Activision Blizzard shareholders voted Tuesday in favor of a resolution calling for a report on the video game company’s efforts to prevent abuse, harassment and discrimination of employees.
Activision, which is being acquired by Microsoft for $68.7 billion (about Rs 5,10,990 crore), has been critical of alleged misconduct at the company.
The shareholders of the company had proposed that the report should contain details of the number of disputes and the amount of money spent to settle claims relating to the last three years.
Proxy advisory firm Institutional Shareholder Services recommended voting for the proposal. According to the company, about two-thirds of the votes were cast in favor of the proposal.
Activision’s board and external advisors said last week that there was no evidence that senior executives deliberately ignored or attempted to downplay the reported incidents of sexual harassment.
The firm behind hits like Candy Crush and Call of Duty has been riddled with lawsuits and labor charges.

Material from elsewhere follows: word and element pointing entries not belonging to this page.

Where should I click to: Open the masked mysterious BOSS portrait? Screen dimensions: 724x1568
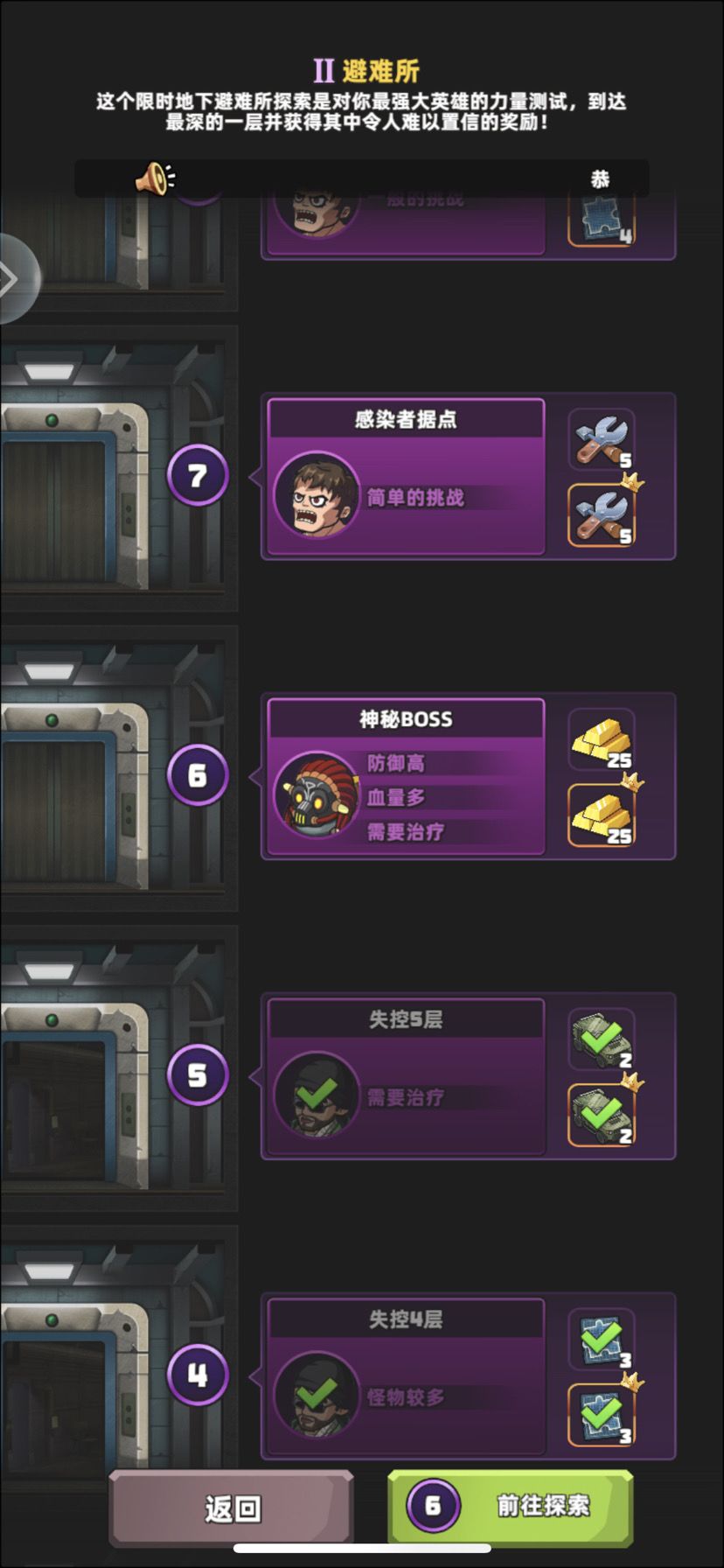[317, 794]
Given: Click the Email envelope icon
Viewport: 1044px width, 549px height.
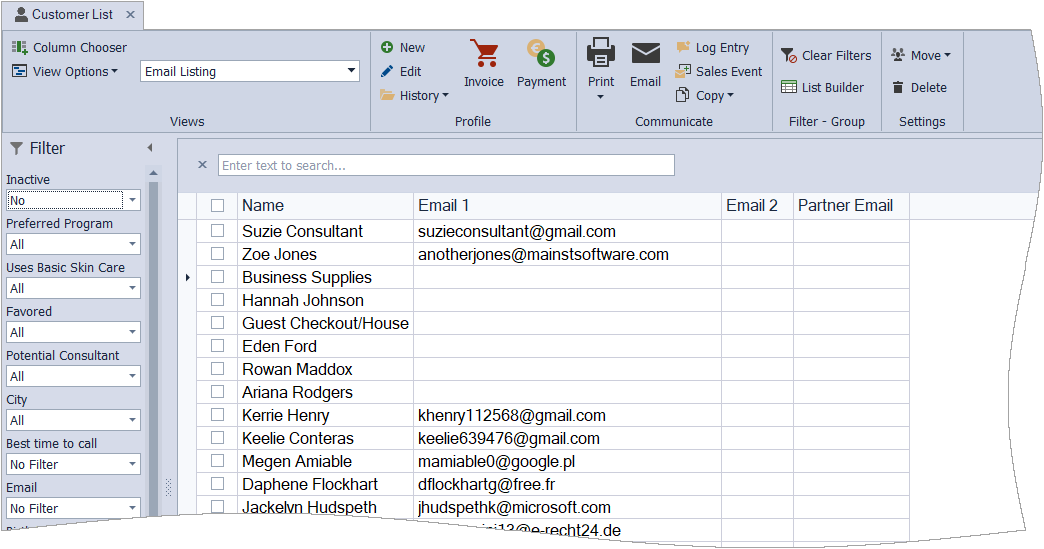Looking at the screenshot, I should pyautogui.click(x=645, y=55).
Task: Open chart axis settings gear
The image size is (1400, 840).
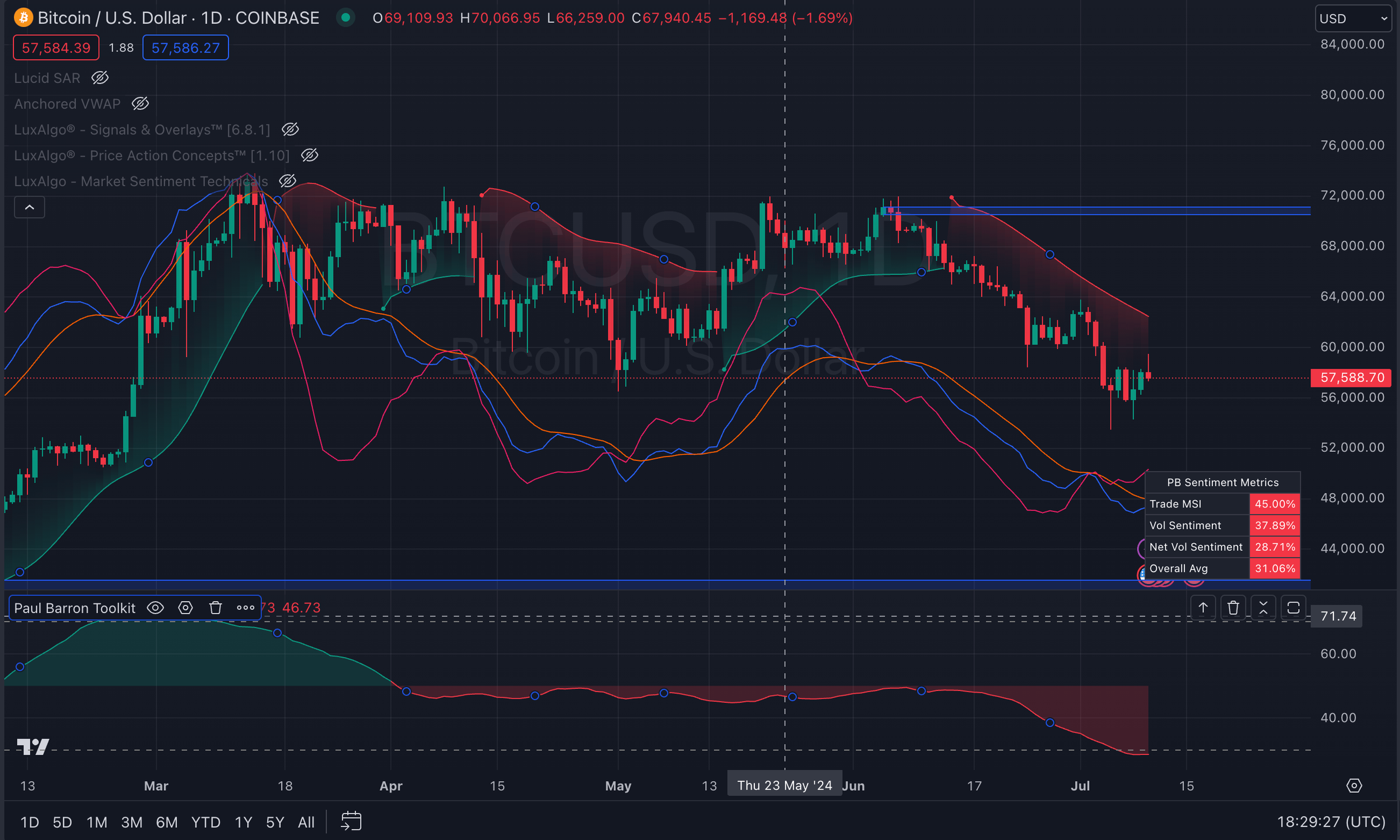Action: (x=1354, y=786)
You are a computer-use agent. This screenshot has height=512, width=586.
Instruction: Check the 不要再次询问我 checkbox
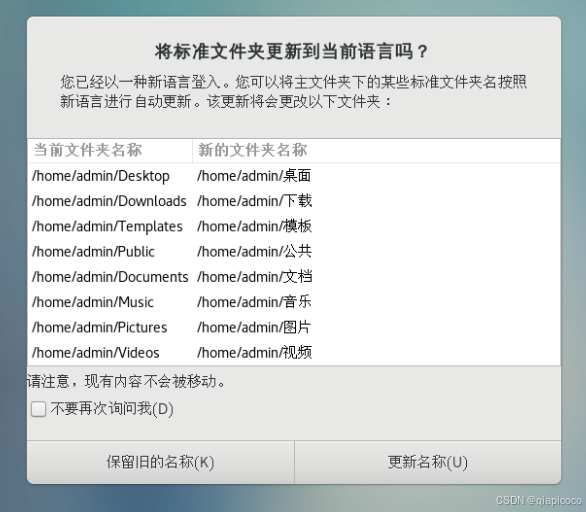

Its CEO Bobby Kotick has apologized on behalf of the group and implemented a “zero tolerance” policy, while dozens of employees have been furloughed or fired.
But according to the Wall Street Journal, the executive had known about reports of harassment for several years and sought to keep the incidents quiet.
In a filing with US market regulators, the firm acknowledged the existence of gender-based harassment cases on Thursday.
The document states, “The Board and its external advisors have determined that there is no evidence that senior executives at Activision Blizzard ever knowingly ignored or attempted to downplay incidents of sexual harassment and reported Went.”